RECENT DELISTING OF COMMON STOCK FROM NASDAQ
 
     From December 20, 1994 until June 1, 1998, the Company's Common Stock was
listed on the Nasdaq SmallCap Market. On June 1, 1998, The Nasdaq Stock Market
advised the Company that it was delisting the Common Stock from the SmallCap
Market effective at the close of business on that date. Nasdaq had commenced
delisting proceedings in April 1998 following the failure of the Company to file
with the Securities and Exchange Commission (the "Commission") and Nasdaq its
Annual Report on Form 10-KSB for the year ended December 31, 1997 (the "1997
Form 10-KSB"), which was required to be filed by April 15, 1998. The inability
of the Company to file the 1997 Form 10-KSB had been caused by a delay in the
Company engaging new independent accountants who will audit the Company's
financial statements for the year ended December 31, 1997. As of the date
hereof, the Company has not yet filed the 1997 Form 10-KSB or its Quarterly
Report on Form 10-QSB for the quarter ended March 31, 1998 (the "March 31, 1998
Form 10-QSB"), which was required to be filed by May 15, 1998. Nasdaq also cited
as a reason for delisting the fact that the bid price of the Common Stock had
failed to equal or exceed $1.00 since February 23, 1998, the date on which new
Nasdaq rules went into effect requiring, as a condition to continued listing of
securities on the SmallCap Market, that the minimum bid price of the security
equal or exceed $1.00.
 
     The Company, in the event that it can achieve compliance with the initial
listing standards for the Nasdaq SmallCap Market, may seek to apply to list the
Common Stock again on such market in the future. Management believes that the
Reverse Split, which should cause the price of the Common Stock to increase, may
help position the Company for such a future listing. It is unlikely, however,
that the Common Stock will be listed again on Nasdaq in the near future and
there can be no assurance that the Common Stock will trade on Nasdaq or any
other established public market for securities in the foreseeable future.
 
TREATMENT OF FRACTIONAL SHARES
 
     No certificates or scrip representing fractional shares of Common Stock
will be issued to stockholders because of the Reverse Split. Rather, each
stockholder who would otherwise receive a fractional share of Common Stock as a
result of the Reverse Split will receive, in lieu of such fractional share
interest, an amount of cash equal to the average of the last sale prices of the
Common Stock, as obtained by the Company from National Quotation Bureau (or
other source of trading information concerning the Common Stock as the Company
deems reasonable), for the five trading days immediately prior to, and
including, the effective date of the Reverse Split multiplied by the number of
shares of Common Stock held by such holder that would otherwise have been
exchanged for each fractional share.
 
                                        4
<PAGE>   7
 
EFFECTS ON PERCENTAGE OWNERSHIP OF COMMON STOCK;
POTENTIAL DILUTION RESULTING FROM OTHER POSSIBLE ISSUANCES
 
     The Reverse Split will not, in and of itself, affect the percentage
ownership interest of any holder of Common Stock in the Company, except for
minor differences resulting from fractional shares.
 
     However, because holders of Series A Preferred Stock would, following the
Reverse Split, again be entitled to convert their shares of Series A Preferred
Stock into Common Stock, existing holders of Common Stock are likely to
experience substantial dilution as a result thereof. The following table
illustrates the number of additional shares of Common Stock that would
potentially be issuable to the holders of the remaining Series A Preferred Stock
at various stock prices following the Reverse Split:
 
<TABLE>
<CAPTION>
                                                  SHARES OF COMMON STOCK
                                              (ON A POST-REVERSE SPLIT BASIS)
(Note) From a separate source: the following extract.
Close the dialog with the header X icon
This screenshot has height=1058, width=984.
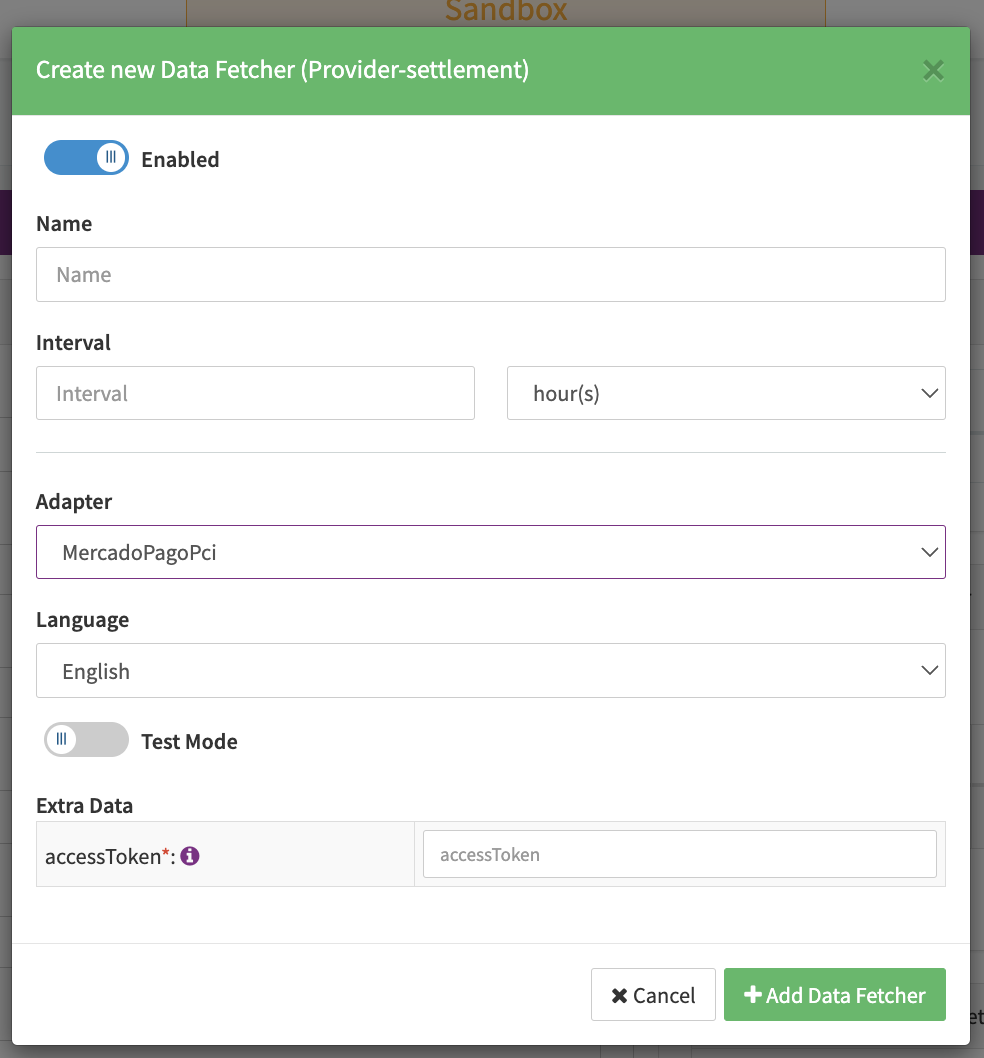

            IF POST-REVERSE SPLIT                 ISSUABLE TO HOLDERS OF
                  PRICE IS:                      SERIES A PREFERRED STOCK
            ---------------------             -------------------------------
  <S>                                         <C>
    $6.00...................................               627,931
    $5.00...................................               753,518
    $4.00...................................               941,897
    $3.00...................................             1,255,863
    $2.00...................................             1,883,795
    $1.00...................................             3,767,590
    $ .50...................................             7,535,181
    $ .25...................................            15,070,362
</TABLE>
 
     Furthermore, the Company may be obligated to issue additional shares of
Common Stock to the holders of Series A Preferred Stock under the terms of the
Certificate of Designations applicable to the Series A Preferred Stock, and a
registration rights agreement entered into by the Company and the individual
purchasers of the Series A Preferred Stock at the time of original issuance of
the Series A Preferred Stock. Pursuant to those documents, the Company agreed
that it would use its best efforts to file with, and have declared effective by,
the Commission a registration statement under the Securities Act of 1933, as
amended (the "Securities Act"), with respect to the shares of Common Stock
issuable upon conversion of the Series A Preferred Stock (the "Conversion
Shares") within 120 days of receipt of a demand notice from the holders of a
majority of the shares of Series A Preferred Stock outstanding. Under the
Certificate of Designations, in the event the registration statement was not
declared effective within such 120 day period, the then applicable Conversion
Rate would be reduced by multiplying the five day average price by 65% rather
than 75%. In addition, for each 30 day period beyond the 120-day period that the
registration statement was not declared effective, the percentage multiplier
applicable in determining the Conversion Rate was subject to a further reduction
of 2%, up to an aggregate of 12%.
 
     The Company filed a registration statement relating to the Conversion
Shares in December 1996, but withdrew the registration statement in February
1997. The Company subsequently filed a new registration statement in April 1997
relating to the Conversion Shares, which was declared effective by the
Commission on July 23, 1997. In October 1997, the Company notified holders of
the Series A Preferred Stock that it was suspending further sales of Conversion
Shares pursuant to the registration statement pending the preparation and filing
by the Company of a post-effective amendment to the registration statement that
includes current information relating to the acquisition by the Company of
Physicians Clinical Laboratory, Inc., which acquisition was consummated on
October 3, 1997. As of the date hereof, no post-effective amendment to the
registration statement has been filed.
 
     The Company believes that the filing of both the December 1996 and April
1997 registration statements was made without having a requisite demand made
upon it and, accordingly, that no adjustment to the Conversion Rate is required.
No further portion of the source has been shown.